Ito-san, congratulations on making such a happy productive life for yourself. May your coming years be full of peaceful contentment thinking over the time so well spent ...

Essay Corner

Golden Age

My mother was visiting Japan a while ago, coming over from England to see her two grand-children. She was here for nearly a month, and almost every day, during the time that my daughters were in school, she went out for a long walk, tramping around our district.

Of course, she can't speak any Japanese at all, but she doesn't let that stop her from seeing everything she can, and meeting as many people as possible.

For her, the contrast between Japan and England is nothing short of astonishing. In her eyes, Japan is currently in a kind of golden age, just as England was about forty years ago, when I was a very young child. The streets are safe and clean, everybody is busy working, people all seem willing to help each other, education standards are high, public transportation is magnificent, and there is a general feeling of successful accomplishment in the air. She contrasts this with the England of the present, where she says that none of these things are true.

Over the past fifty years or so, the people living on these islands have done an extraordinary thing: they have created from the rubble of a war-ravaged country, a society that offers each of its members almost complete freedom to seek his own path to happiness, in return asking only that each person also keep in mind that it is a 'two-way' street, and that there are responsibilities to accompany such freedoms.

I am hard pressed to think of anywhere in the world where the balance between responsibility and freedom is so successfully managed as today's Japan.
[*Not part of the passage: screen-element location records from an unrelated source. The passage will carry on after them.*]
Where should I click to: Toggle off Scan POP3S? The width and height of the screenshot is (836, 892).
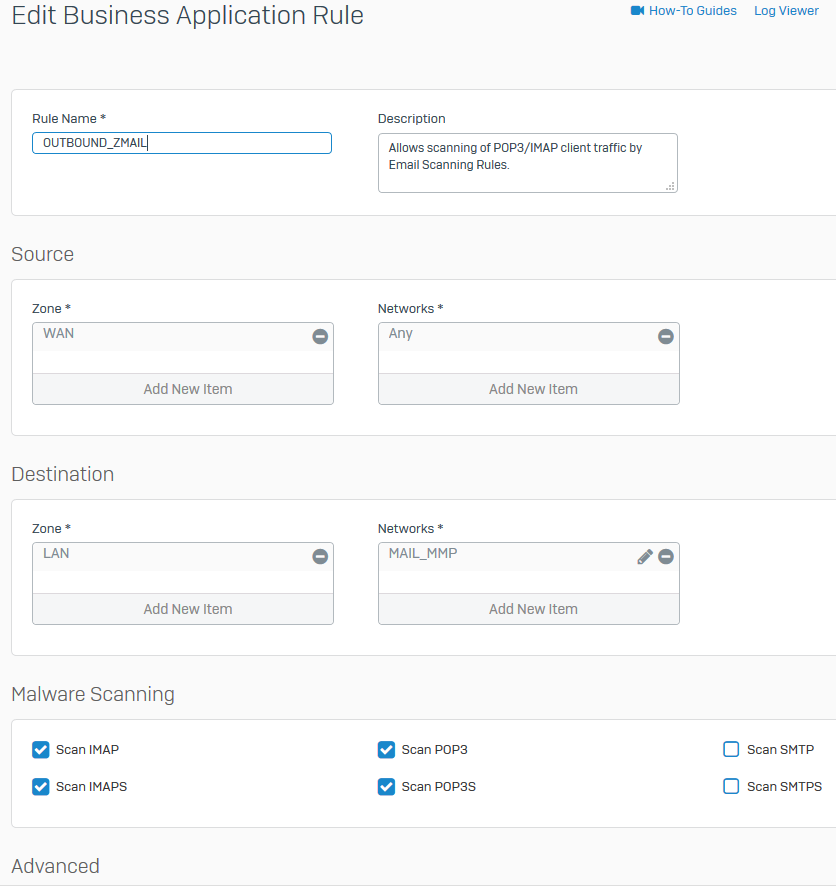(x=386, y=787)
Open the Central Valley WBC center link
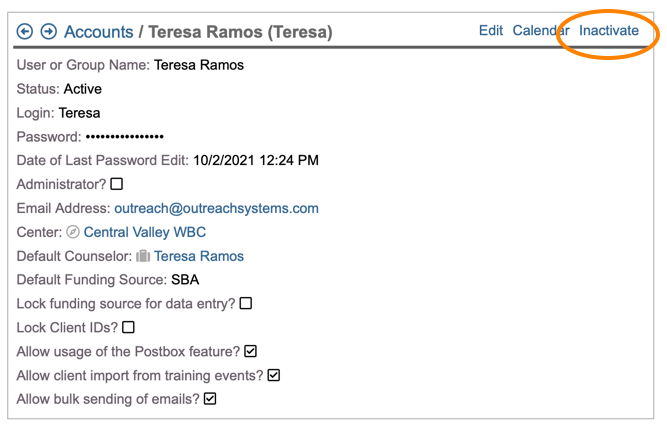The image size is (667, 429). 145,232
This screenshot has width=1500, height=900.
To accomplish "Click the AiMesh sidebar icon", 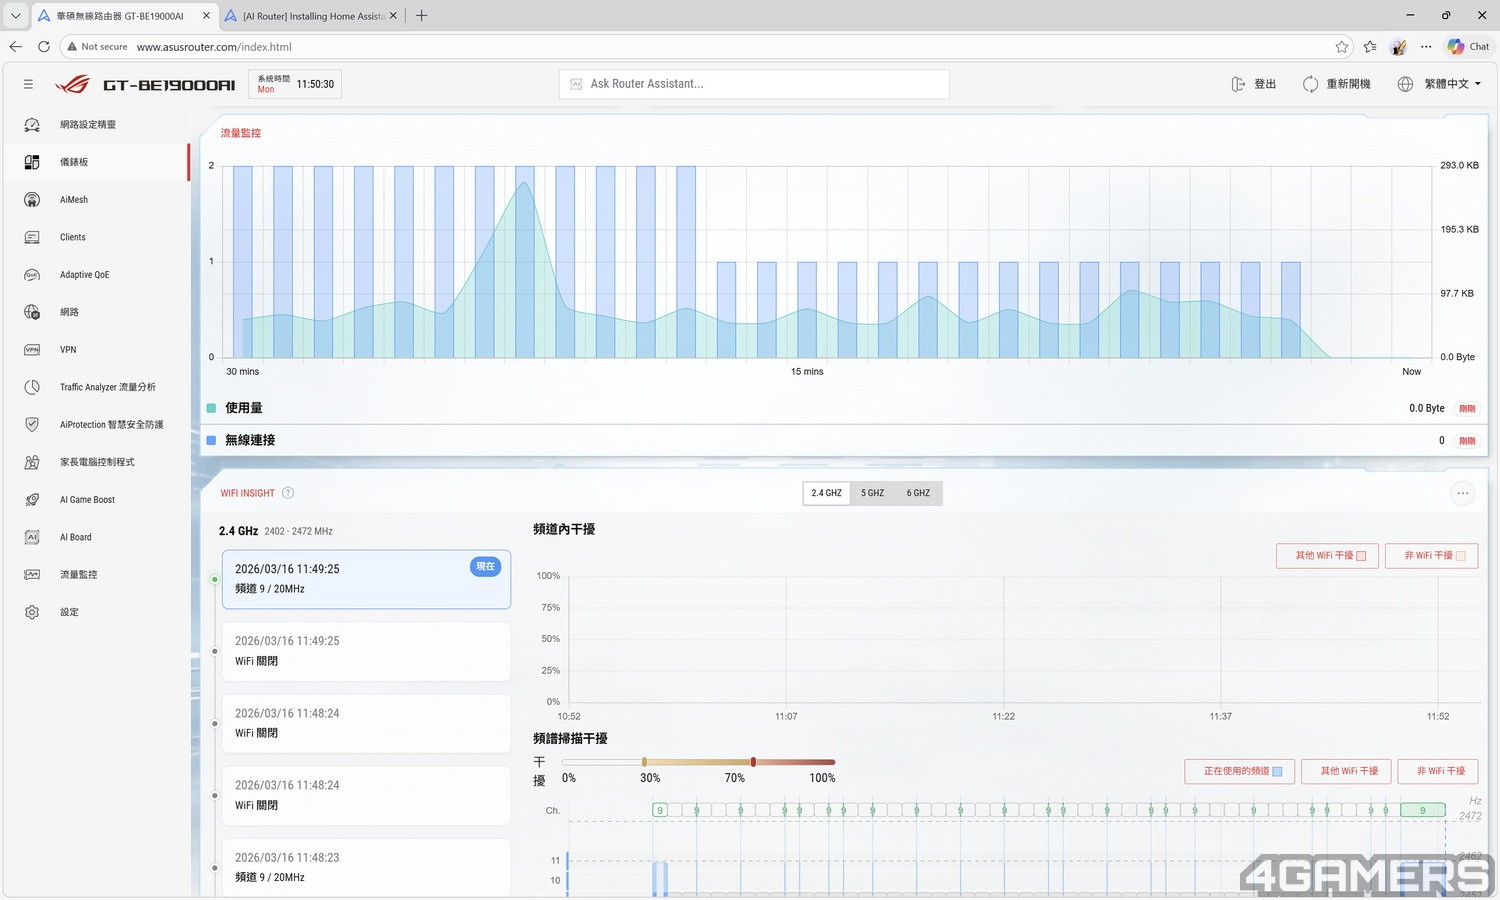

It's a source of great sadness to me that most Japanese people do not realize what a 'heaven' it is that they have built, and in which they live. But I do ... Thank you everybody, for being willing to share it with me! ... and with my mother!


Art JottingsIn the Autumn issue of 'Hyaku-nin Issho' last year, I mentioned that I had been doing some writing for the 'Mainichi Weekly' newspaper, having been asked to contribute short essays for their front page. I've been having fun doing that, and this spring, got a chance to do more for them. They asked me if I would be interested in doing a weekly column, and of course I accepted immediately.

The column is entitled 'Art Jottings', and has been running since early April, on a schedule of three weeks on, one week off. I'm having a lot of fun writing it, although there is one big problem for me - I have to produce an illustration to accompany each written piece. Me? Draw pictures? The idea seemed ridiculous at first, but somehow I'm managing to get something down on paper each week, and none of the pictures have been rejected yet, although some of them certainly seem a bit 'childish' to me ...

It's a new adventure for me, trying to think of something interesting and useful to say each week, and then struggling to produce an acceptable illustration to match it. Unlike this 'Hyaku-nin Issho', it's not bilingual, but if your English is 'OK', then pick up a copy and see how you like it. It's on the newsstands from Saturday morning ...

But promise not to laugh when you see my pictures!